What to produce
Copy out verbatim the lines of the records below, starting with the line containing "Task: Click the right" and continuing through the line containing "pyautogui.click(x=1599, y=18)", including both of those lines.
--------------------------------------------------
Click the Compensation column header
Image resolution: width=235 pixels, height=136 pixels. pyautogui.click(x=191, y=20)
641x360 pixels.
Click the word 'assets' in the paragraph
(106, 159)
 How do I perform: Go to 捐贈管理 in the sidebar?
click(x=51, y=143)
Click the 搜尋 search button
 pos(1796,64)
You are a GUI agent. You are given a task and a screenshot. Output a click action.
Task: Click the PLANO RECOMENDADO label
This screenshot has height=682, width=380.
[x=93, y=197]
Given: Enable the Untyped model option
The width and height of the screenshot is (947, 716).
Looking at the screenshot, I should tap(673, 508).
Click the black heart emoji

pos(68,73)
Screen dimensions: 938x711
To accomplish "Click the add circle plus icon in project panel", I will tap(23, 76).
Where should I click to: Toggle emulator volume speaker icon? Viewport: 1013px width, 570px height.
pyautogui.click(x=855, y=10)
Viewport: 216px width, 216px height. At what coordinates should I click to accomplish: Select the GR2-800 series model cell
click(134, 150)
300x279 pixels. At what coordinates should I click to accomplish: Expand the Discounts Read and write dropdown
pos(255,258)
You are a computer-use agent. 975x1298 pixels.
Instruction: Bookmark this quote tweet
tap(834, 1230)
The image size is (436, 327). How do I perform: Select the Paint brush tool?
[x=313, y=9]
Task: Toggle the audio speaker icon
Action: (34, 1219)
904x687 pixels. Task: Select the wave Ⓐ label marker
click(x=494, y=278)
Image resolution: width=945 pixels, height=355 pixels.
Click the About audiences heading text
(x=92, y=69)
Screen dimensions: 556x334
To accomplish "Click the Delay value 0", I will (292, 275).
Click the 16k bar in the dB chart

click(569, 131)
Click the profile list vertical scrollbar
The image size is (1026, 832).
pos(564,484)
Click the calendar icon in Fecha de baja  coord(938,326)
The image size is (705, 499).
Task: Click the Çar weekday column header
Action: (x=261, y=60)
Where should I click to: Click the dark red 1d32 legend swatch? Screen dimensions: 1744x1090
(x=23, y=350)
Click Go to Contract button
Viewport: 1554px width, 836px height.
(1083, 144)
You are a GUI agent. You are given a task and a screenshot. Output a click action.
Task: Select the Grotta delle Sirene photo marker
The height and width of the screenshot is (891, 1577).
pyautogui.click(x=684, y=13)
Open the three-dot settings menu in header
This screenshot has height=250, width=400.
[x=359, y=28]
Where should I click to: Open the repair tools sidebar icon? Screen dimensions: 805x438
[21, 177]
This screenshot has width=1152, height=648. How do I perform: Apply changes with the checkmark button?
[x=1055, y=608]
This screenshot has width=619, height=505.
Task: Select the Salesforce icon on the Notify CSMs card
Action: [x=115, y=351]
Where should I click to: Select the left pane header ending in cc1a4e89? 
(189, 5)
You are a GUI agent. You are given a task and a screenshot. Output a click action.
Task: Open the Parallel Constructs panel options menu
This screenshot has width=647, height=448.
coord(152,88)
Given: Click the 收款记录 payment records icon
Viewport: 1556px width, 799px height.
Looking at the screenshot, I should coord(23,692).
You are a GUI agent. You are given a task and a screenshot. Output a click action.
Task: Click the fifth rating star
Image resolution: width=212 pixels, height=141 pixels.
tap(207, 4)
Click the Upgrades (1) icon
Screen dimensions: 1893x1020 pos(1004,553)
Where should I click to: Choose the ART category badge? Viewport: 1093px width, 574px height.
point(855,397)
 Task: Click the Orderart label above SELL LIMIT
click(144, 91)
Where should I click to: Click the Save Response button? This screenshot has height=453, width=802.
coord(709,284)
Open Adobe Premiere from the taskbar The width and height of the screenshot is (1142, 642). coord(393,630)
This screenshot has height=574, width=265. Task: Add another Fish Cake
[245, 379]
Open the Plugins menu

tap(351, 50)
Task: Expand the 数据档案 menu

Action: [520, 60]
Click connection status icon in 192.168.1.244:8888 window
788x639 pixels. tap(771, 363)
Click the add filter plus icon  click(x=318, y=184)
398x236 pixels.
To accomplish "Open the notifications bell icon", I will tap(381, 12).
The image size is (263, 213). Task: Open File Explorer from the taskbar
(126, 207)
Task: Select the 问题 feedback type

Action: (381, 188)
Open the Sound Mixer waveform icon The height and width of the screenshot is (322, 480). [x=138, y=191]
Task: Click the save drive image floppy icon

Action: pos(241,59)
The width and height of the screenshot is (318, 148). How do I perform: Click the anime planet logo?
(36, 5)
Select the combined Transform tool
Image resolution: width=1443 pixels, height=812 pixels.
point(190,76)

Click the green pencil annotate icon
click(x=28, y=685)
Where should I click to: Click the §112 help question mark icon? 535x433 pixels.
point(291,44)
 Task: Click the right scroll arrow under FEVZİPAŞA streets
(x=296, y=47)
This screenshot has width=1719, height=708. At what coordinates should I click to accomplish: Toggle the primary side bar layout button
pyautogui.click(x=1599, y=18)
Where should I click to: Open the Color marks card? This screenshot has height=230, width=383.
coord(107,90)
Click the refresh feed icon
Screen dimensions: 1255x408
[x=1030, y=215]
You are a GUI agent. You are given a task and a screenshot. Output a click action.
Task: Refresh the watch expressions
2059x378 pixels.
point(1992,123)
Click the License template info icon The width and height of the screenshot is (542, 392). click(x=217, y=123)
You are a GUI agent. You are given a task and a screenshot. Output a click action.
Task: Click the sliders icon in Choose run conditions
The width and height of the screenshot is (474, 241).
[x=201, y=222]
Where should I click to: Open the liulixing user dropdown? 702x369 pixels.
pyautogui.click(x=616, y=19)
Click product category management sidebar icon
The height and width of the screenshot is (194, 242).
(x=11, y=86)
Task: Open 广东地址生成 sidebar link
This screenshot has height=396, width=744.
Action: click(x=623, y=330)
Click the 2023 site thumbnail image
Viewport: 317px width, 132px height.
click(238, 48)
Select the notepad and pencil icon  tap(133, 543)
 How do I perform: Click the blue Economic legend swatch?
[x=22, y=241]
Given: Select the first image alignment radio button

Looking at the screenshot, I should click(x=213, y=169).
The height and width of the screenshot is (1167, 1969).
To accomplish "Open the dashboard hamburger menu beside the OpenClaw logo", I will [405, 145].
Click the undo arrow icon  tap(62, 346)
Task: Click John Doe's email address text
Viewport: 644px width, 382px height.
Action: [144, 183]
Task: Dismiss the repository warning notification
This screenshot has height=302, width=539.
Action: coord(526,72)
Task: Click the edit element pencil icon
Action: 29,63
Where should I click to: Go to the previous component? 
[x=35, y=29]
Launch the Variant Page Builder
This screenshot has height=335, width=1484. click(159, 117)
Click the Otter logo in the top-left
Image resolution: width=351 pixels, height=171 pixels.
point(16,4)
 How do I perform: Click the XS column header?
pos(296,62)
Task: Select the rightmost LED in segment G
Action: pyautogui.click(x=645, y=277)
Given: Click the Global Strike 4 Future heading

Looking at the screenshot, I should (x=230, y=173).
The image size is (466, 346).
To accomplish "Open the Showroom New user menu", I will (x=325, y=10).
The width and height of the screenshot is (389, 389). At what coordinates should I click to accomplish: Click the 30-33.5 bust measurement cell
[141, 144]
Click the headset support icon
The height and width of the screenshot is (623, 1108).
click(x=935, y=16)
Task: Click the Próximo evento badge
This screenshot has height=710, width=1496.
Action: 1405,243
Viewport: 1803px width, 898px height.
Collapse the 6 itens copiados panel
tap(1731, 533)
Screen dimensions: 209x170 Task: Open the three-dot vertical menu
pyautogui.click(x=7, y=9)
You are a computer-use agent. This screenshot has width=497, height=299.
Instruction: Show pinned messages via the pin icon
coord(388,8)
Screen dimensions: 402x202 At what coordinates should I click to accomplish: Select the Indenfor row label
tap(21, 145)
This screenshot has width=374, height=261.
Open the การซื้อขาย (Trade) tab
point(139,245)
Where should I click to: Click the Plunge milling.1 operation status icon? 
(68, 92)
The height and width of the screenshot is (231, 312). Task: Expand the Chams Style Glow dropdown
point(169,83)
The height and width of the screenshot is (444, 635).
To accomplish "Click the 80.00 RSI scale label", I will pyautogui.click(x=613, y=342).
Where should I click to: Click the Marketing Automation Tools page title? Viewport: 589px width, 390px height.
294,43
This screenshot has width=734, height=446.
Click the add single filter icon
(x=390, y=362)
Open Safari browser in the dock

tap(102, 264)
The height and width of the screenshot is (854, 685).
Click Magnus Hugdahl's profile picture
--------------------------------------------------
Task solution
 Task: Click the right scroll arrow under FEVZİPAŞA streets
(x=296, y=47)
This screenshot has width=1719, height=708. At what coordinates should I click to accomplish: Toggle the primary side bar layout button
pyautogui.click(x=1599, y=18)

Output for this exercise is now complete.